Foram publicados alguns dados muito interessantes sobre a evolução dos Estados Unidos nos últimos 50 anos. Em 1945, a expectativa de vida era de 65,9 anos. Subiu para 75,7 em 1995. A renda per capita era de US$ 6.367 em 1945, e subiu para US$ 14.696 em 1995. O nível de pobreza era de 39,7% em 1945, e desceu para 14,5% em 1995.

Até aí tudo bem, e poder-se-ia concluir que o país está num mar de rosas. Mas vejamos a outra face da medalha: as crianças nascidas fora do matrimônio, em 1945, constituíam 3,9% do total; mas em 1995 perfazem nada menos que 31% do total. Ou seja, a moralidade pública caiu assustadoramente. As folhas e frutos ainda estão aparentemente saudáveis, enquanto o apodrecimento avança nas raízes.

Desafio das grandes cidades

Especialistas em combate à criminalidade, procedentes de diversos países, reuniram-se na capital carioca sob a coordenação da Associação Comercial do Rio de Janeiro, a fim de encontrar soluções para a situação de grave insegurança em que se debate a população.

As conclusões deram origem a documento sob o título Carta do Rio de Janeiro.

Entre as medidas propostas, destacam-se: modificações na legislação penal, controle do uso de armas, combate às drogas e implantação de uma nova política penitenciária.

O Sr. Sidharta, representante da Gndia, foi o único a referir-se ao aspecto religioso do problema da criminalidade.

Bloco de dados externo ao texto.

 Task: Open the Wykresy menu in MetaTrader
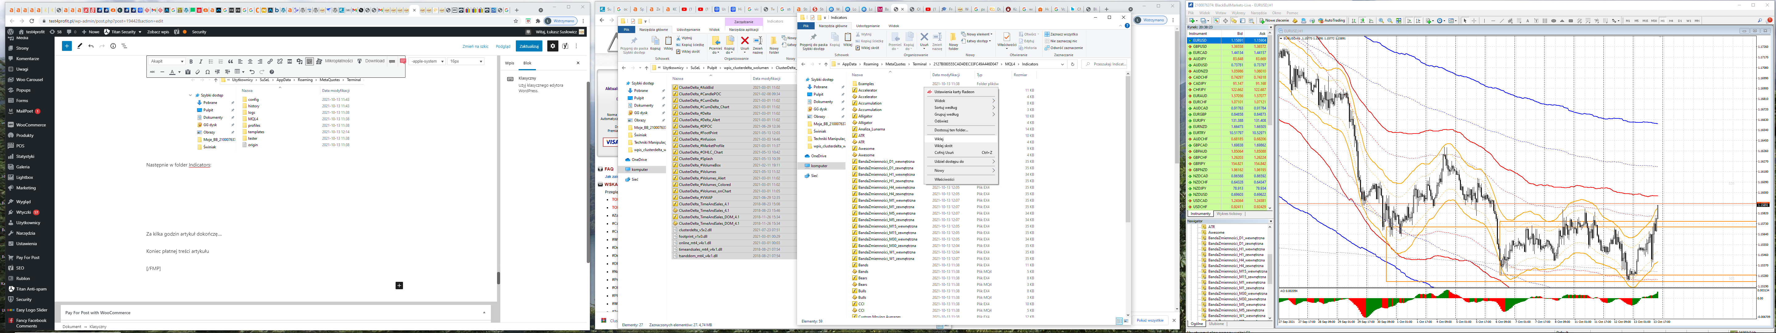click(1239, 13)
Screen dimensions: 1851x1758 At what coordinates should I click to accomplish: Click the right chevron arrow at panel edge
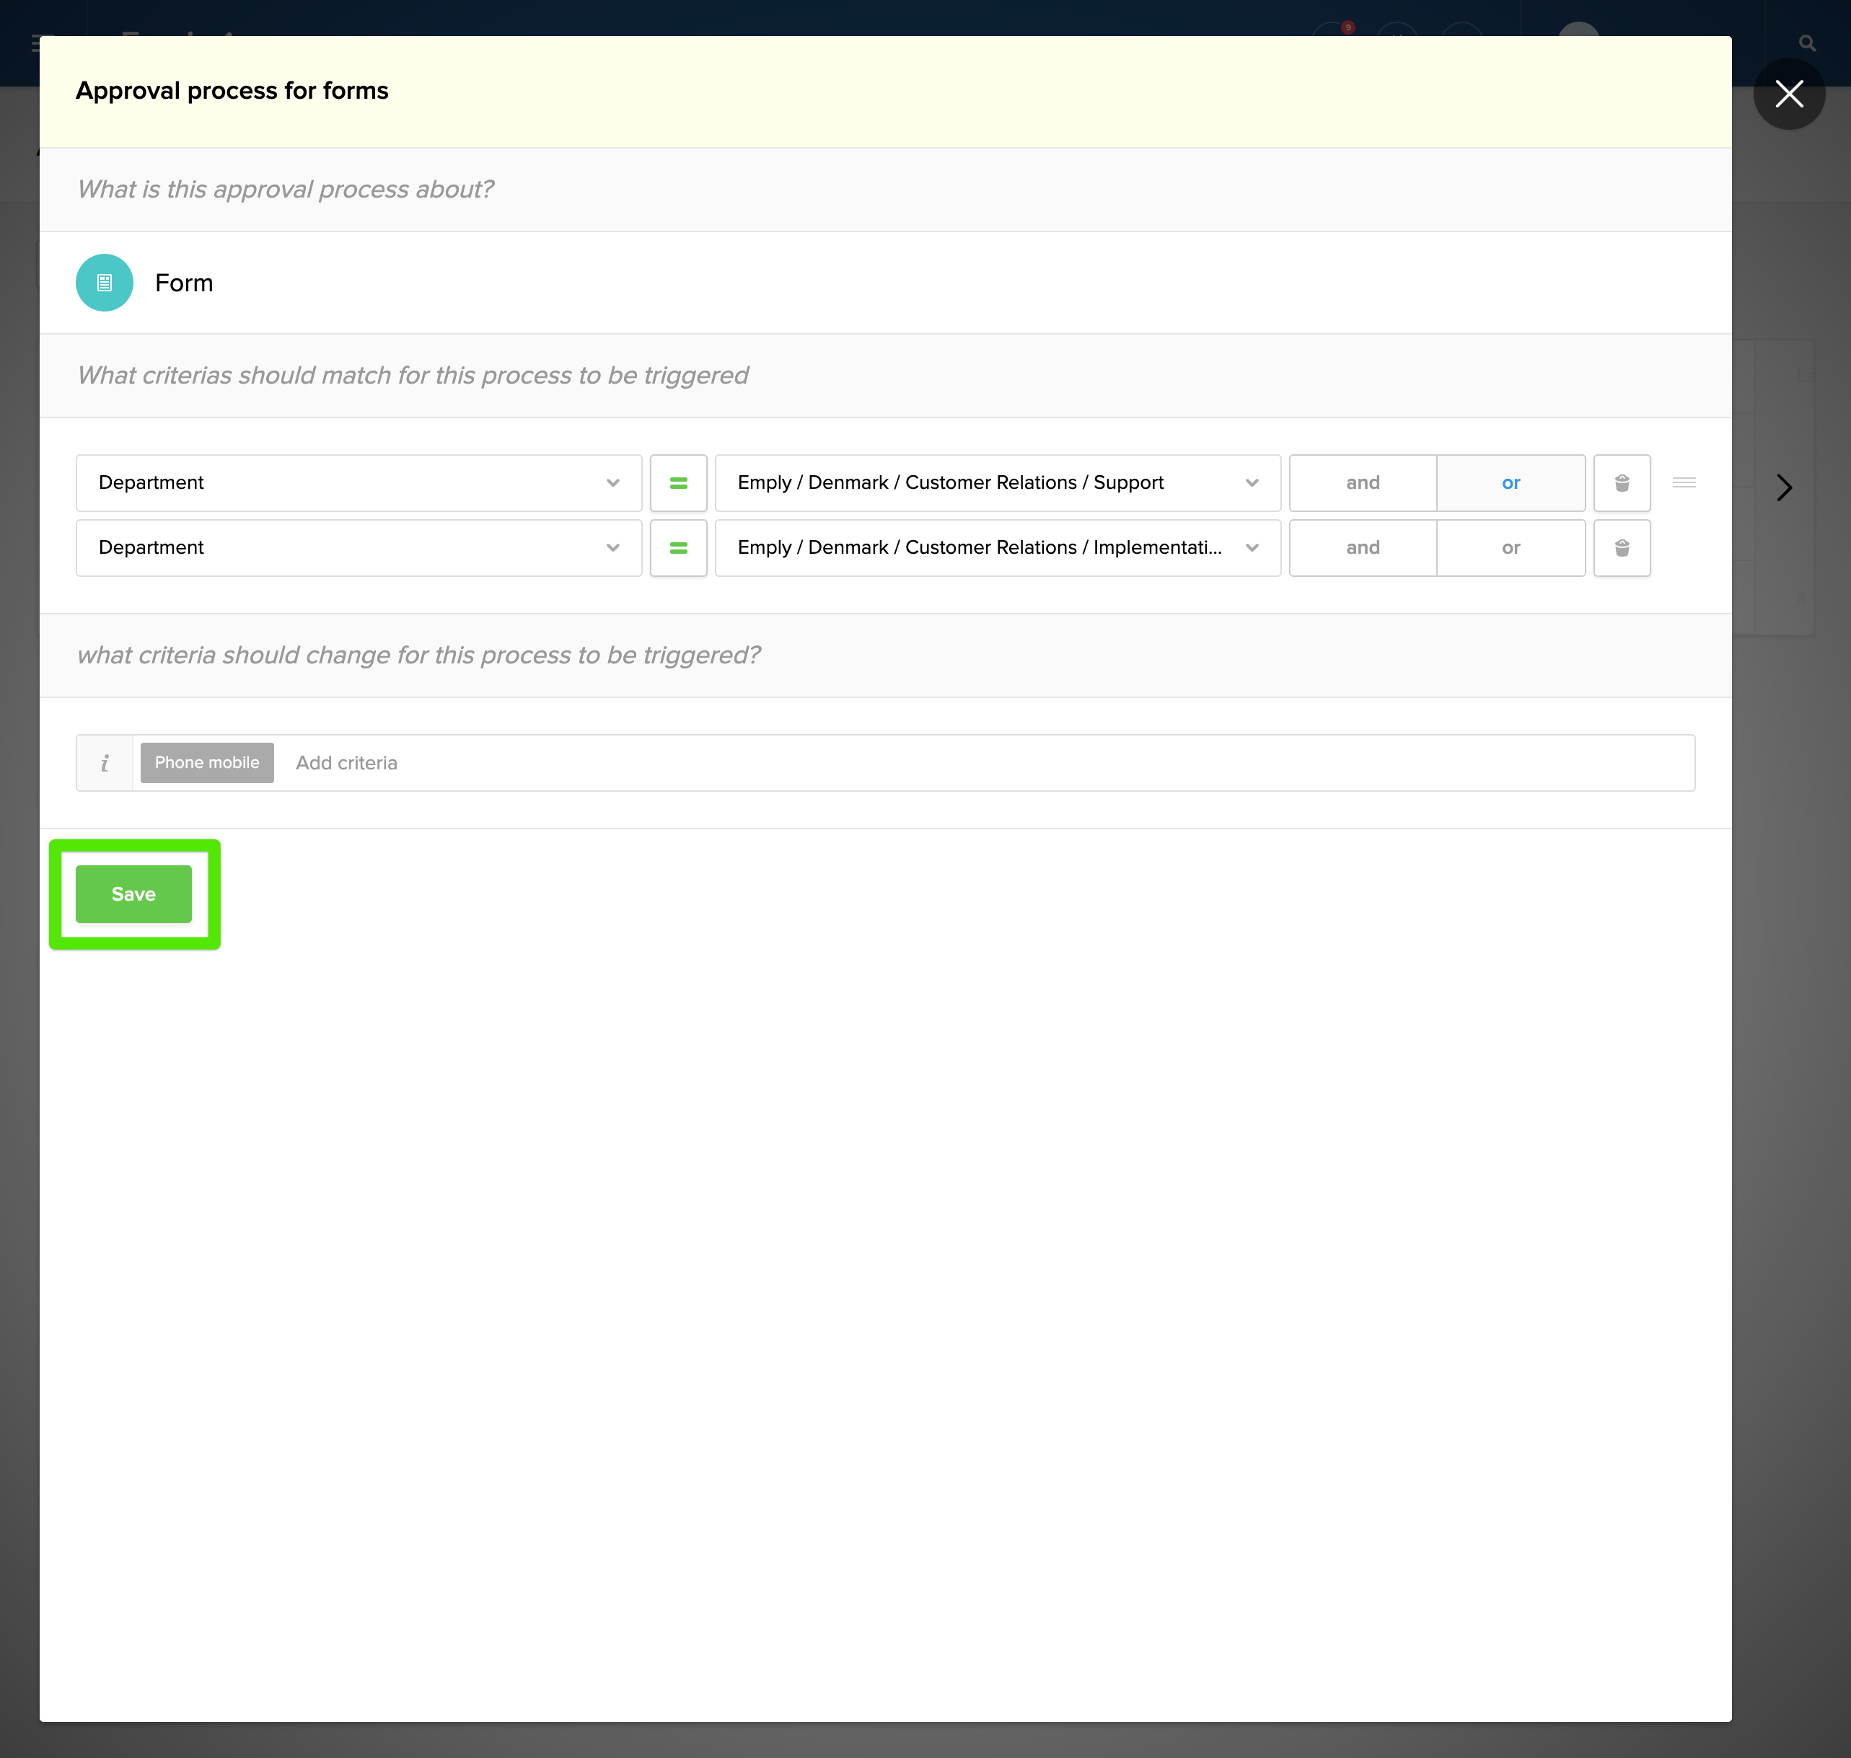(x=1784, y=487)
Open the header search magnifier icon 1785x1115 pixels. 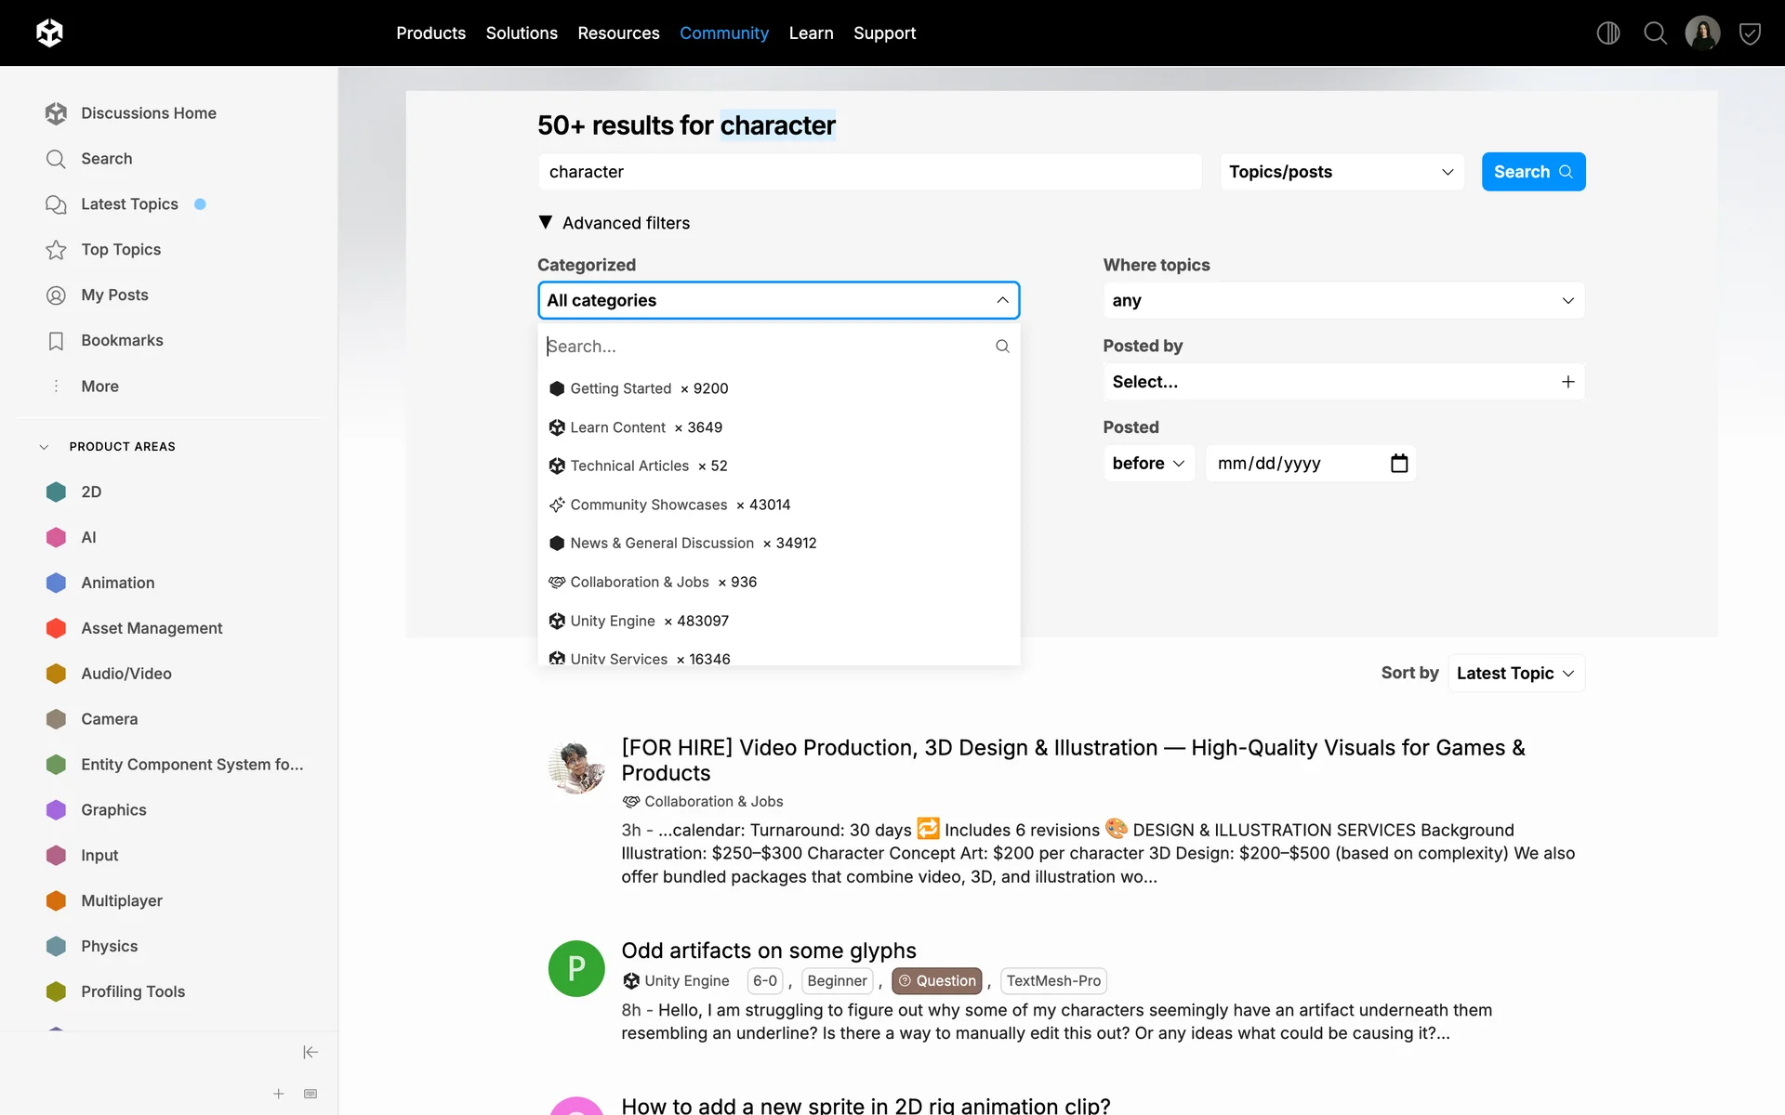click(1655, 33)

Segundo ele, na Gndia os conflitos religiosos substituem, atualmente, a guerra fria.

Diante da assustadora criminalidade no Rio e em qualquer megalópolis hodierna, como não considerar seu aspecto religioso?

Evidentemente, à medida que os indivíduos, as famílias e a sociedade colocaram em segundo plano o Decálogo e os preceitos da Igreja, abriram caminho para a desagregação que agora sofrem.

Distanciamento da fé católica, resultante de um processo que há séculos vem implantando gradativamente seu terrível anti-decálogo.

Pena que o documento final não tenha posto em relevo que uma verdadeira conversão, em nível pessoal e também social, é requisito indispensável para um eficaz combate à criminalidade.